++++ GIVEN DATA ++++

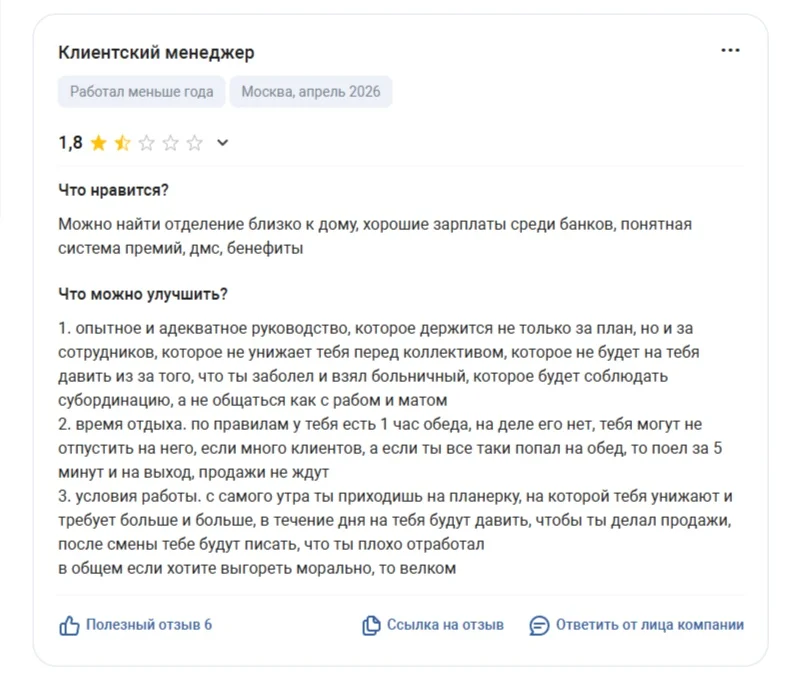791x680 pixels.
Task: Click the third empty rating star
Action: 146,143
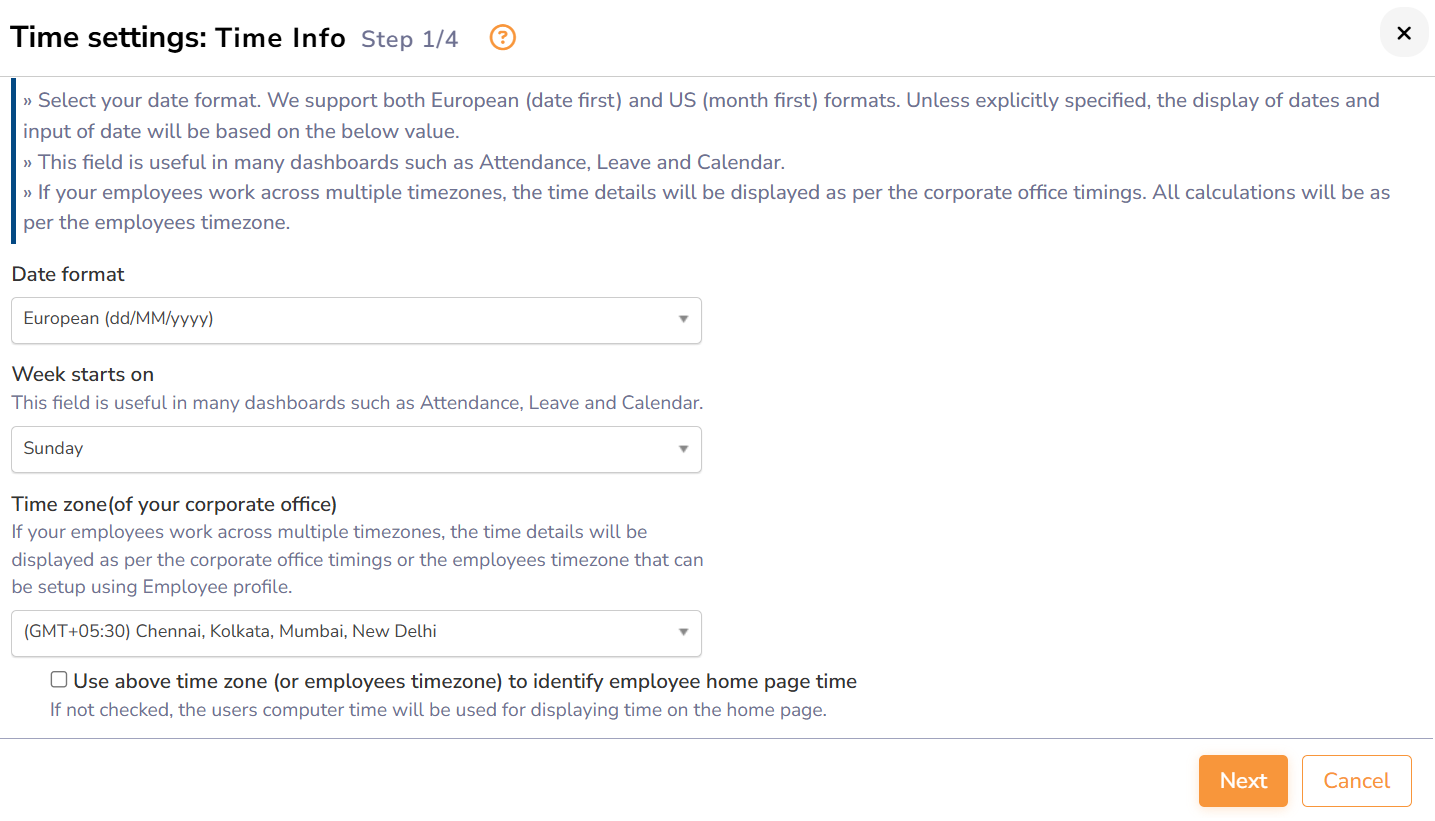This screenshot has width=1435, height=821.
Task: Click the Week starts on label
Action: point(83,374)
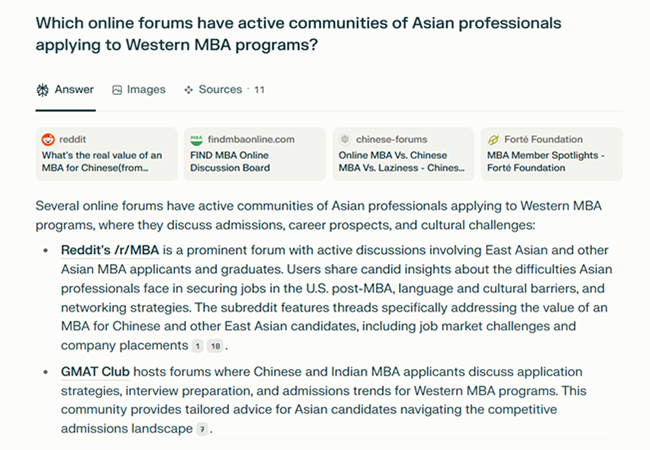
Task: Click the Answer tab icon
Action: [42, 90]
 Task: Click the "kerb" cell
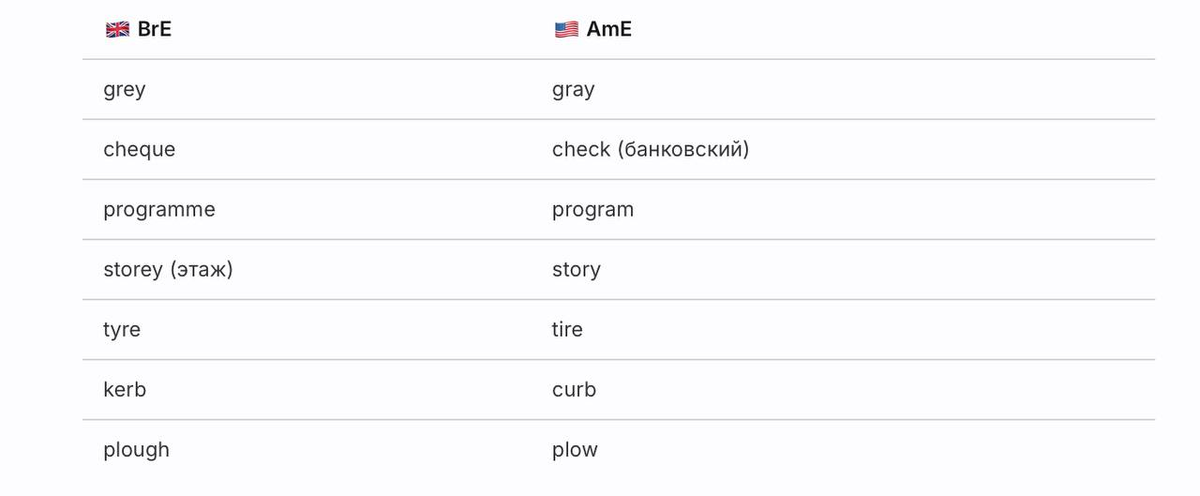[125, 390]
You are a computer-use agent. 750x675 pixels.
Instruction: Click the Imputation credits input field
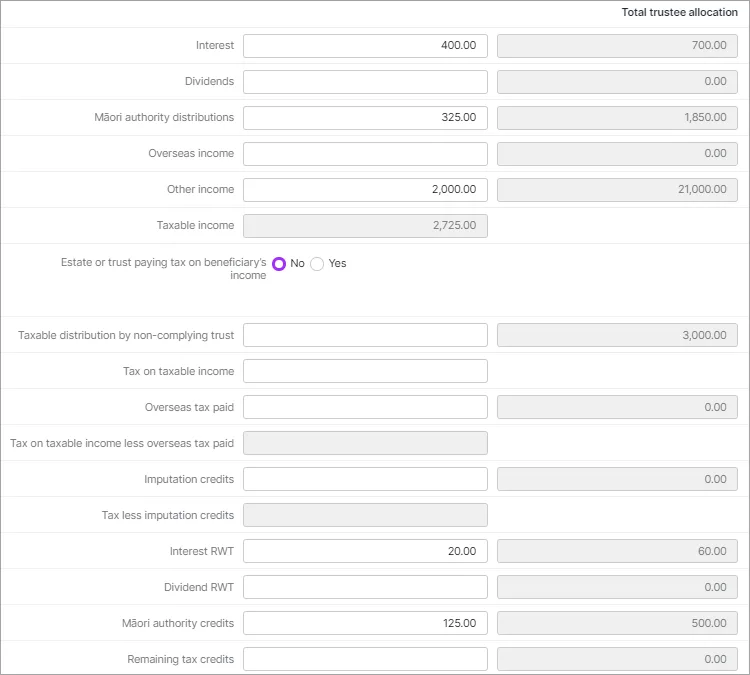tap(365, 479)
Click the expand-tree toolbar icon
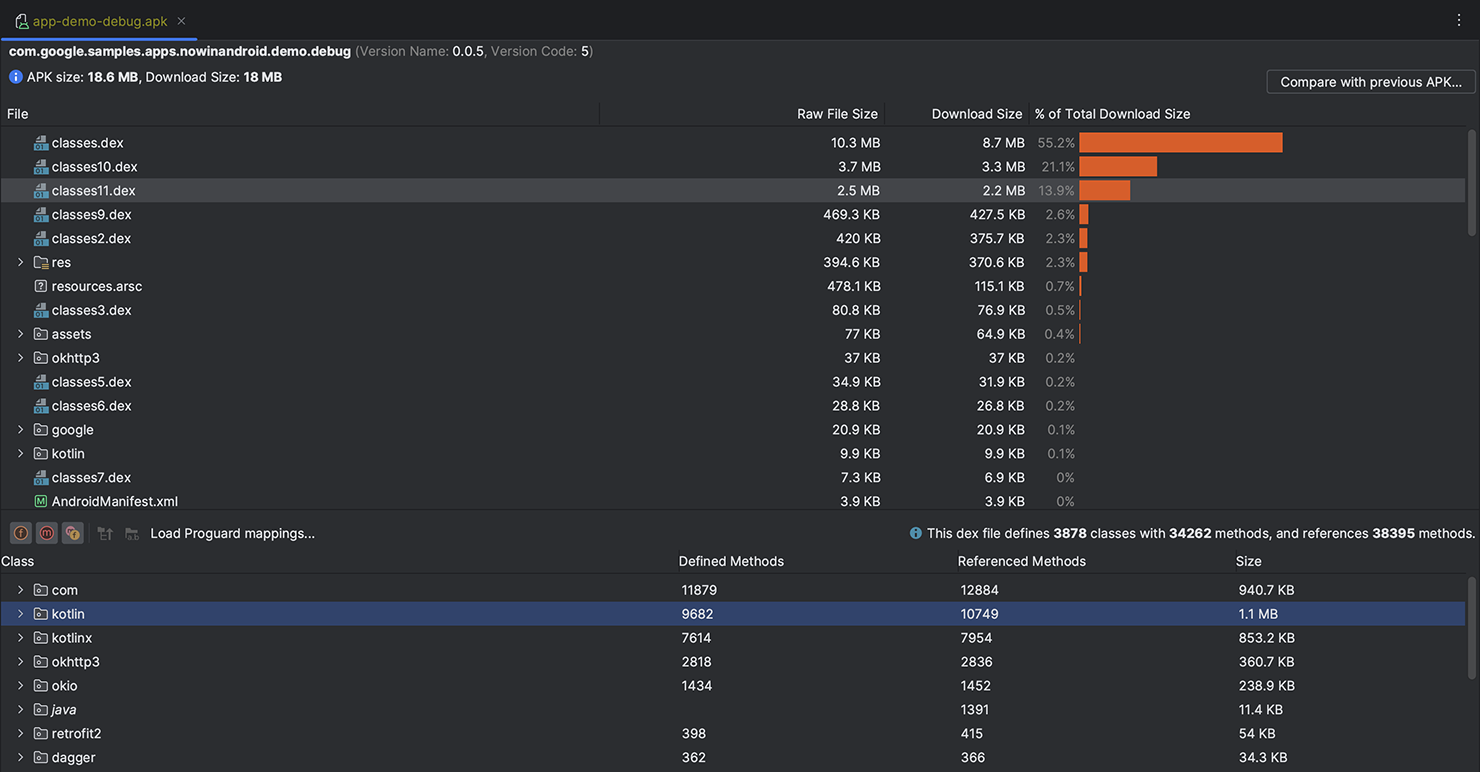The height and width of the screenshot is (772, 1480). coord(105,533)
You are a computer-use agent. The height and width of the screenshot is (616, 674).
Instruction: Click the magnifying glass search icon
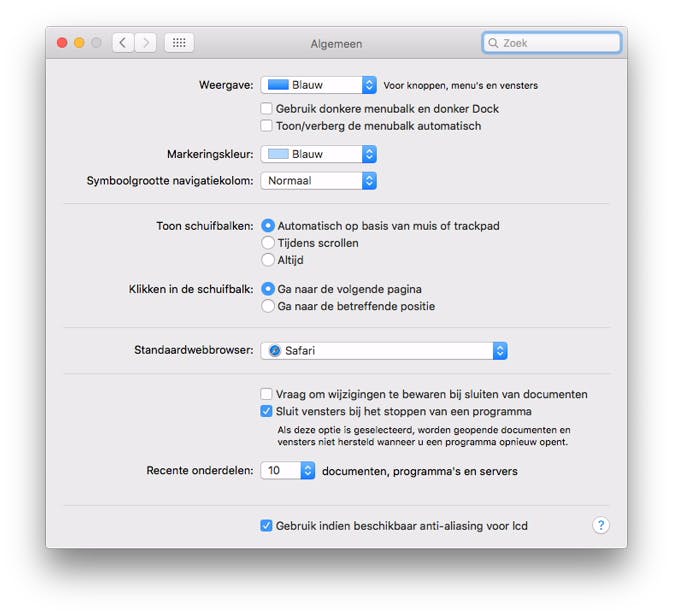click(x=493, y=43)
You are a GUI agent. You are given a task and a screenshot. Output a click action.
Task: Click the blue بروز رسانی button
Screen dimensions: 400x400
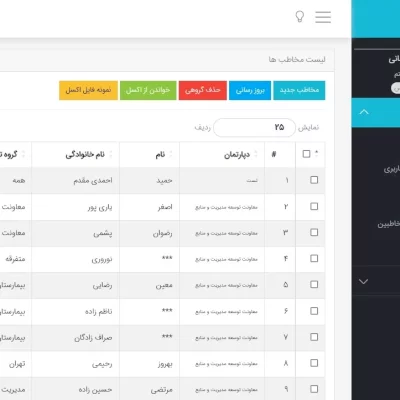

++++

- WORK INSTRUCTIONS
Only the lines holding the word "computer" belong in the answer; copy them from the listing above.

- TASK SOLUTION
You are a computer-use agent. 750x675 pixels.
You are a computer-use agent. The height and width of the screenshot is (616, 674).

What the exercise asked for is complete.